**Task:** All that should come back is the lines of the data below from the one containing "Click the Collections" to the one containing "You are a computer-use agent. This", inclusive, exactly as they stand.

**Data provided:**
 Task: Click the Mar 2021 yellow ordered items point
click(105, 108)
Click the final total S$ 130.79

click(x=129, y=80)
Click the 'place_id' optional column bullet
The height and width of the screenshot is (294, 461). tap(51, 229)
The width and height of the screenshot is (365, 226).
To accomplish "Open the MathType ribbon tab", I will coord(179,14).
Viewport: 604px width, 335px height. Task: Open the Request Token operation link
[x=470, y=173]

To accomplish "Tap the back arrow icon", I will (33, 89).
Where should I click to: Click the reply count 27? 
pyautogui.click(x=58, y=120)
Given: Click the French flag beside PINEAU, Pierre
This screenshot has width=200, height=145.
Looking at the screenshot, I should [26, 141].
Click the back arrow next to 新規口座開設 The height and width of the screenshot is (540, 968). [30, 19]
* * *
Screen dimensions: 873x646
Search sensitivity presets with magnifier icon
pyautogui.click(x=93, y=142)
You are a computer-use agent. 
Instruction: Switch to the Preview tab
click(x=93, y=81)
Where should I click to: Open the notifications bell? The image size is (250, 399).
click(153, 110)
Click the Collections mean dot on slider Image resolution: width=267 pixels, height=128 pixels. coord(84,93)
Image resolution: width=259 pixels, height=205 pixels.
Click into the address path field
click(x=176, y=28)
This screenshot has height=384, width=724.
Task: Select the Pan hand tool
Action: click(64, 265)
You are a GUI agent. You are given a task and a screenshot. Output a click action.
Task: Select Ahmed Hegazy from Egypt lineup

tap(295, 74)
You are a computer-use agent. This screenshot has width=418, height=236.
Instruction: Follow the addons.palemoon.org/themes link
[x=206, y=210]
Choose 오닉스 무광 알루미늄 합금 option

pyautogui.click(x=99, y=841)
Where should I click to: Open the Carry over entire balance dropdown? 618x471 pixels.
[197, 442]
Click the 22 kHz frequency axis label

**Written answer:**
Click the Collections mean dot on slider Image resolution: width=267 pixels, height=128 pixels. coord(84,93)
Image resolution: width=259 pixels, height=205 pixels.
Click into the address path field
click(x=176, y=28)
This screenshot has height=384, width=724.
Task: Select the Pan hand tool
Action: click(64, 265)
You are a GUI agent. You are given a task and a screenshot. Output a click action.
Task: Select Ahmed Hegazy from Egypt lineup

tap(295, 74)
You are a computer-use agent. This screenshot has width=418, height=236.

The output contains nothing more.